The Richmond River estuary lies within a highly developed catchment area and is currently listed as ‘extensively modified’ by OzCoasts (2008). Increases in vegetation clearing by the agriculture industry and stormwater runoff from urban and industrial areas, have resulted in loss of habitat within wetland, riparian and floodplain areas. Decreasing water quality is a significant issue, with research showing dissolved and fine sediment nitrogen and phosphorus levels have increased by several orders of magnitude since European settlement (Hossain 1998). In particular, total phosphorus loading has shown to have a association with land uses (Eyre and Pont 2003). Hence, the Richmond River is an ideal example of an Australian estuary that has suffered from the effects of anthropogenic eutrophication.

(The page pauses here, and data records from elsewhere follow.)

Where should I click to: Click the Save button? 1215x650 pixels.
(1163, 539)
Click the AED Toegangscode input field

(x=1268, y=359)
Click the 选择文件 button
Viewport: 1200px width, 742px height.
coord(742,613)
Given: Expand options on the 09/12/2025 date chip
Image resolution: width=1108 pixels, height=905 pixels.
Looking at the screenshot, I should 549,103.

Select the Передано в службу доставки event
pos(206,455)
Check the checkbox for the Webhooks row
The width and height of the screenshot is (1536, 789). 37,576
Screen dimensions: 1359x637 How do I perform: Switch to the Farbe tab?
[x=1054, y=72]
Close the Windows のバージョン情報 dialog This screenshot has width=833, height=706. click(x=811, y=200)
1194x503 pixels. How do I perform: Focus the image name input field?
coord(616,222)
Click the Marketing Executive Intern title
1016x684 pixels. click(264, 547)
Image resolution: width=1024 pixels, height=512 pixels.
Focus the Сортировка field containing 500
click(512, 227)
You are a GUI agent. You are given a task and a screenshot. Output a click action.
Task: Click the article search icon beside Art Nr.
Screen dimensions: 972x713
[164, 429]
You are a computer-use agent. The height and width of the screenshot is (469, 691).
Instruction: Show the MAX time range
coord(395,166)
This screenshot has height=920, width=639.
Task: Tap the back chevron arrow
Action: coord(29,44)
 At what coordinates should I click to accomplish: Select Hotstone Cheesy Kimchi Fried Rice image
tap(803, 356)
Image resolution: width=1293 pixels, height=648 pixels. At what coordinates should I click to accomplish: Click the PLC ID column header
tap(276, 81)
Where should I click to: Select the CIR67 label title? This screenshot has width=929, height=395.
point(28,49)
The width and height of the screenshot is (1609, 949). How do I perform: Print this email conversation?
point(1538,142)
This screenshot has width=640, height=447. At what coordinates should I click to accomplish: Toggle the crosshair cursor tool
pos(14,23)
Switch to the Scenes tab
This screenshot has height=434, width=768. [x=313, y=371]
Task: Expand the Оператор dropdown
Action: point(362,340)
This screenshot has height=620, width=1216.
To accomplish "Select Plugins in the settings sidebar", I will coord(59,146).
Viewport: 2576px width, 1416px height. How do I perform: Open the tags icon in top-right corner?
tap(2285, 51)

Core collection and selection
The methodology used for this study was based on established methods used for similar research (Siver 1999; Bloom et al. 2003; Reid 2005; Woodward and Shulmeister 2006), but was adapted to take into account the dynamic nature of an estuary. Sites of constant sedimentation for coring can be found in estuaries (Cooper et al. 2004). To ensure that a core of good integrity was selected for analysis, five push cores were extracted from a series of depositional sites in the Richmond River (Fig. 1), using a 1.5 m × 74 mm PVC pipe. Each core was extracted from a current area of deposition within the estuary, away from the main channel of flow. The shortest two cores were RR2 (42 cm) and RR5 (38 cm), and were not used for further analysis. The three longest cores (RR1—69 cm; RR3—74 cm; RR4—92 cm) were selected for organic and carbonate content analyses through the loss-on-ignition (LOI) method described in Heiri et al. (2001) and Bengtsson and Enell (1986) (Figs. 2, 3).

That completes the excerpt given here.